In der Konsequenz wird – so Jánszky weiter – die gedruckte Zeitung in den kommenden Jahren zum Premiumprodukt werden. Es werde weniger geben. Aber sie würden wertvoller und teurer. Das bisherige Massengeschäft der Zeitung wandere in Onlineangebote ab. Wenig später würden auch die gedruckten Bücher diesem Trend folgen.

„Probleme sind hausgemacht“

Doch der Trendforscher gibt die Schuld für die Misere der Verlage nicht dem Internet. „Die Probleme der Verlage sind hausgemacht“, sagt er. „Das in der Branche übliche Gejammer über angeblich unfaires Verhalten von Internetunternehmen oder öffentlich-rechtlichem Rundfunk weist nur auf das eigene Unvermögen der Top-Entscheider in den Verlagen hin.“ Auf Basis seiner Trendanalyse empfiehlt er den Verlagen, ihr eigenes Geschäftsmodell anzugreifen. „Verlage müssen die verlegerische Logik des Erstellens eines neutralen redaktionellen Umfeldes für Werbeanzeigen verlassen. Sie müssen dazu übergehen, online nicht mehr Werbung, sondern eigene Services und Produkte zu verkaufen. Sie müssen das Internet nicht als zusätzlichen Vertriebskanal verstehen, sondern als Werkzeug, um das eigene Produkt adaptiv zu machen. Dies ist für einen Zeitungsliebhaber ein schwerer Schritt, aber das Problem ist eher ein mentales, kein wirtschaftliches,“ sagt der Trendforscher.

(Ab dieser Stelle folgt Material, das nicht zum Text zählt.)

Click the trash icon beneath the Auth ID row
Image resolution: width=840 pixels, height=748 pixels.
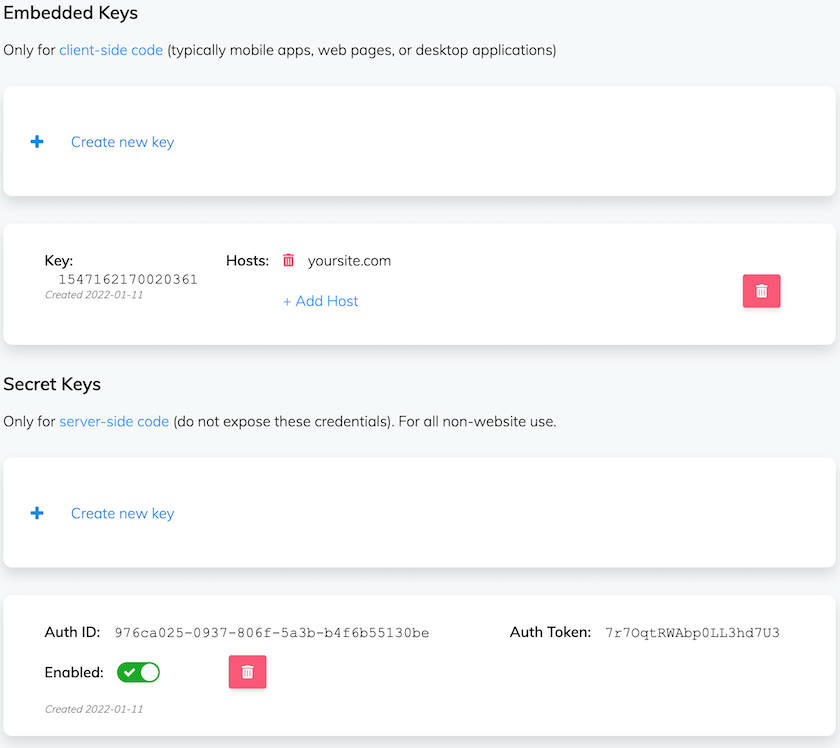point(247,672)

Als Beispiele für gelungene Angriffe auf eigene Geschäftsmodelle führt Jánszky den Axel-Springer-Verlag und den Burda Verlag an. Beide Verlage hätten frühzeitig auf die Warnungen reagiert. Sie machten inzwischen nur noch rund ein Drittel ihres Geschäfts mit bedrucktem Papier, bis zu 70 Prozent dagegen online.